# DIRECTIONS
Go line by line through the records below. Copy whichever lines contain the string "username".

DATA RECORDS: Begin

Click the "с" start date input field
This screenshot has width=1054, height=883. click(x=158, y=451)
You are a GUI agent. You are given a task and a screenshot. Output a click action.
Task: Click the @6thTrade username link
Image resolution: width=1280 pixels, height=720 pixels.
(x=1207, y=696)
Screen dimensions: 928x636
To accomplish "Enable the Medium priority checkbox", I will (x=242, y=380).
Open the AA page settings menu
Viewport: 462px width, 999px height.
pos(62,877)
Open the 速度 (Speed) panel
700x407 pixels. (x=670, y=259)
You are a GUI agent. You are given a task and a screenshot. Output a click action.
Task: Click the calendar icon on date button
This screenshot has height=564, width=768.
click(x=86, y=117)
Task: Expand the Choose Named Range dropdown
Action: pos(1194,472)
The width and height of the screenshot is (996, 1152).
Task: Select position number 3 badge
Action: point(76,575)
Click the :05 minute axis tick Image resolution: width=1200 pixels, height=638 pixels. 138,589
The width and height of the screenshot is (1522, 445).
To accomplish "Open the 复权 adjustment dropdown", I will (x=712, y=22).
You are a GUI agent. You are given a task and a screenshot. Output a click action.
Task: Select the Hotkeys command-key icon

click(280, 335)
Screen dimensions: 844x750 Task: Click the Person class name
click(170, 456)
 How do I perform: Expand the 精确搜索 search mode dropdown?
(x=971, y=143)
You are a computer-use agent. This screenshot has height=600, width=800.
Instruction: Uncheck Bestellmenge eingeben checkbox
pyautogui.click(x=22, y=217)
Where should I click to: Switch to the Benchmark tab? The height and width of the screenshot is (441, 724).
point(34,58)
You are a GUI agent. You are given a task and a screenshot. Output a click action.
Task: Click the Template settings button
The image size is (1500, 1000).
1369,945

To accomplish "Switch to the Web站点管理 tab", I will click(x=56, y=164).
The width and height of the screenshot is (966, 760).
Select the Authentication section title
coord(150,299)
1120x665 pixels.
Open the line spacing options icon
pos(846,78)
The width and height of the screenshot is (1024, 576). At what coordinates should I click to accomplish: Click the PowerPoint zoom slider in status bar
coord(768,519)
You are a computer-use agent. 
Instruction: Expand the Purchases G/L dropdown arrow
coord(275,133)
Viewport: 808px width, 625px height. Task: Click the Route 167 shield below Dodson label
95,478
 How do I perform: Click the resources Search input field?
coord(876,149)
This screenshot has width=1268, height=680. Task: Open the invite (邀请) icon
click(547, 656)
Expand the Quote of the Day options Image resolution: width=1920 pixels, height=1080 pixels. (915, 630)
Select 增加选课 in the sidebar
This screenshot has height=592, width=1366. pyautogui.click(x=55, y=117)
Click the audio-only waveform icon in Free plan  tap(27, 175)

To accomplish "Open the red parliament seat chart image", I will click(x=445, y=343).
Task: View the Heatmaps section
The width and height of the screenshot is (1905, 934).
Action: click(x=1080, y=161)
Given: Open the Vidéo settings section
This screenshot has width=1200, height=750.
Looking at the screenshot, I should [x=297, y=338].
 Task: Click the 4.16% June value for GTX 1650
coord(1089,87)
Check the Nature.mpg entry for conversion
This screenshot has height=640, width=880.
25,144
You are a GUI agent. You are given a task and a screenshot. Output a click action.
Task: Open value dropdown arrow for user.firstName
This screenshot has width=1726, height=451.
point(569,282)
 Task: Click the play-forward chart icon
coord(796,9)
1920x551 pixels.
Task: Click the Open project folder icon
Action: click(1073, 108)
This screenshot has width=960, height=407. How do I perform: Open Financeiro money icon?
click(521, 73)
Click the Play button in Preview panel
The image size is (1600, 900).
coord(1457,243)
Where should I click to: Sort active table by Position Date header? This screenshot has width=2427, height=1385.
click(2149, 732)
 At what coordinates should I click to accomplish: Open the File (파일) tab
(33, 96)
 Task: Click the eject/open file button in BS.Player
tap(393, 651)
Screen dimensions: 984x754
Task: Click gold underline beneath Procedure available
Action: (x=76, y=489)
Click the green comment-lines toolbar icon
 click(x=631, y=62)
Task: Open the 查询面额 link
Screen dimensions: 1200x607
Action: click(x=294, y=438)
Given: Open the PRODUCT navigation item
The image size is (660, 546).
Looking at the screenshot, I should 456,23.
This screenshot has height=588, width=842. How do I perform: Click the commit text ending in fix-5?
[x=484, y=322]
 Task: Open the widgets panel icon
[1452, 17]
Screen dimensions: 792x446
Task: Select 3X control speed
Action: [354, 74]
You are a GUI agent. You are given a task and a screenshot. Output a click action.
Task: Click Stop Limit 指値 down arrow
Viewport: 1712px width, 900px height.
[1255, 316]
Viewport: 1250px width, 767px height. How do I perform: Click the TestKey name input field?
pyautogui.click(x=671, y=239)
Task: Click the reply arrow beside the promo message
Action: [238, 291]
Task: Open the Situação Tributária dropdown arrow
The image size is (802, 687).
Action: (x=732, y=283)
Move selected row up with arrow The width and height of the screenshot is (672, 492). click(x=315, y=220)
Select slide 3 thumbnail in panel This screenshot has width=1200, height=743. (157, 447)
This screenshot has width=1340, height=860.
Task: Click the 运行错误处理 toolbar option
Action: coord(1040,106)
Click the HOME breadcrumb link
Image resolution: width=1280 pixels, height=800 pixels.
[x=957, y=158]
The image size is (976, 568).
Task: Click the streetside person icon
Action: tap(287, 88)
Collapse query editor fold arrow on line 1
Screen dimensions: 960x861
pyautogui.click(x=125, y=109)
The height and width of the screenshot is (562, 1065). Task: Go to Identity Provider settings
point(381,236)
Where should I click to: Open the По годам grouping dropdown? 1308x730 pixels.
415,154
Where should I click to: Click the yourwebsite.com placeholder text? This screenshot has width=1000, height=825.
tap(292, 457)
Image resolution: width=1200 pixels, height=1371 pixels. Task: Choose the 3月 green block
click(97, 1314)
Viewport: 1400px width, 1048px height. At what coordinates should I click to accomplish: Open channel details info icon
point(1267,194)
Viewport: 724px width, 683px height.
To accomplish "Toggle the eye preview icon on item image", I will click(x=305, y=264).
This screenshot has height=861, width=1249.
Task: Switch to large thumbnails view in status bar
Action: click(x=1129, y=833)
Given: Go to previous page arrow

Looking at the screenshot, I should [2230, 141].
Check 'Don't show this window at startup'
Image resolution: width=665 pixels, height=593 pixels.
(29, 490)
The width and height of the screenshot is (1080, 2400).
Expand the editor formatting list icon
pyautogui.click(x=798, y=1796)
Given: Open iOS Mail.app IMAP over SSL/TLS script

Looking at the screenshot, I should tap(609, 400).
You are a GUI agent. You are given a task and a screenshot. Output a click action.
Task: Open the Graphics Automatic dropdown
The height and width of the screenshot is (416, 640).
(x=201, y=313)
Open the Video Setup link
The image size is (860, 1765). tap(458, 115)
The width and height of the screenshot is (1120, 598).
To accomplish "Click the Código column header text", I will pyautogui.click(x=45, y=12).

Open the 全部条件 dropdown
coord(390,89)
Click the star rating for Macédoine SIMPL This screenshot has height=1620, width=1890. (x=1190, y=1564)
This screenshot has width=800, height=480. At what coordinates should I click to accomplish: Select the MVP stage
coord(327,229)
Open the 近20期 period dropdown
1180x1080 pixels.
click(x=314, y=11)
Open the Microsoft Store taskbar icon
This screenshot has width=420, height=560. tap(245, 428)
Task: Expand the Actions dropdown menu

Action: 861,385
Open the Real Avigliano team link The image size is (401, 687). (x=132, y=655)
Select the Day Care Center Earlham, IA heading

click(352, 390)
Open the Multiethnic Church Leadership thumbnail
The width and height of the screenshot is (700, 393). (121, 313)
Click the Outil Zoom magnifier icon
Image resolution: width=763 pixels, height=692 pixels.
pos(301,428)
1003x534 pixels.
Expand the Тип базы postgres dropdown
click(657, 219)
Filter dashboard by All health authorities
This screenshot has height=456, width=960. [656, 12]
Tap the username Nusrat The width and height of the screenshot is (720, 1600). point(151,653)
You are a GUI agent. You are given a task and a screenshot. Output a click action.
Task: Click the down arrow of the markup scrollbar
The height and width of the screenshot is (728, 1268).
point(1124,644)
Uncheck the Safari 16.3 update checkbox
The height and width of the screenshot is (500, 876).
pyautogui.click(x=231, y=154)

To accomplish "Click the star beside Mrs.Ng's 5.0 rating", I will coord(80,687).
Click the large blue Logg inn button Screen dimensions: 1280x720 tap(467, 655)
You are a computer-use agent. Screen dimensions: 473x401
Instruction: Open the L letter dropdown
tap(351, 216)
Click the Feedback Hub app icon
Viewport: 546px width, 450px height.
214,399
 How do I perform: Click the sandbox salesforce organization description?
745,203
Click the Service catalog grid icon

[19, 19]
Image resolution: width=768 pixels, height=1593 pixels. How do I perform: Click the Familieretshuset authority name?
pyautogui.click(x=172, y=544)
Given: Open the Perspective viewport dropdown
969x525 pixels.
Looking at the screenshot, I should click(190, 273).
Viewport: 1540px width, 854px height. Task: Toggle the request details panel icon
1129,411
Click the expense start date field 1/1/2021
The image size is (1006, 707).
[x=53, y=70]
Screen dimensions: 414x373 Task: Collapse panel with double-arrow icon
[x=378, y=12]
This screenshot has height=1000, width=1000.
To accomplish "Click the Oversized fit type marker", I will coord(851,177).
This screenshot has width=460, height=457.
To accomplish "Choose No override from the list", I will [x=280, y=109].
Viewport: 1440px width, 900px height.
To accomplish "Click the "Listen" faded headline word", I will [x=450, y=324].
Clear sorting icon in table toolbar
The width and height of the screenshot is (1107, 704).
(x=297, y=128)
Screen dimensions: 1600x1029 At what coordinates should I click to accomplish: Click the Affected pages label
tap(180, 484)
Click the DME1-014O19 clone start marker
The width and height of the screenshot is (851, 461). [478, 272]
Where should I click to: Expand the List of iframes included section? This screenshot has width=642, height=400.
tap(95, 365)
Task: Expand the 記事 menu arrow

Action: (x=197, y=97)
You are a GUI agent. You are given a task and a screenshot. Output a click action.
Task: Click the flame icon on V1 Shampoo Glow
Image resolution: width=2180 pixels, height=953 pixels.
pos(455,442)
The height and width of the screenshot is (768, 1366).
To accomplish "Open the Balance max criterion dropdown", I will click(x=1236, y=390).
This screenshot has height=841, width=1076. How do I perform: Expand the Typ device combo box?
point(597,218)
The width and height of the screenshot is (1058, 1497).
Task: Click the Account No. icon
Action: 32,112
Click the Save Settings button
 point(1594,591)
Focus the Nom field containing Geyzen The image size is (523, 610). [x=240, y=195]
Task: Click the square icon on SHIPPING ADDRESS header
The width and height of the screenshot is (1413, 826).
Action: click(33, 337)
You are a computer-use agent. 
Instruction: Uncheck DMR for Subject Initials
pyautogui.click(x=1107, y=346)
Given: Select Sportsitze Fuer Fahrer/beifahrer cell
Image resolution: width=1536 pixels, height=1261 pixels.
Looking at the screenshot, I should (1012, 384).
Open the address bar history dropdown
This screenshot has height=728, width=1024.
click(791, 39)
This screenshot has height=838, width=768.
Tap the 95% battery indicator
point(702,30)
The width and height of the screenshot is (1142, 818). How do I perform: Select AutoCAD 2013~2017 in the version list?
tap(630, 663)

DATA RECORDS: End

# SOLUTION TO THIS EXERCISE
Task: Click the @6thTrade username link
Tap the username Nusrat The width and height of the screenshot is (720, 1600). point(151,653)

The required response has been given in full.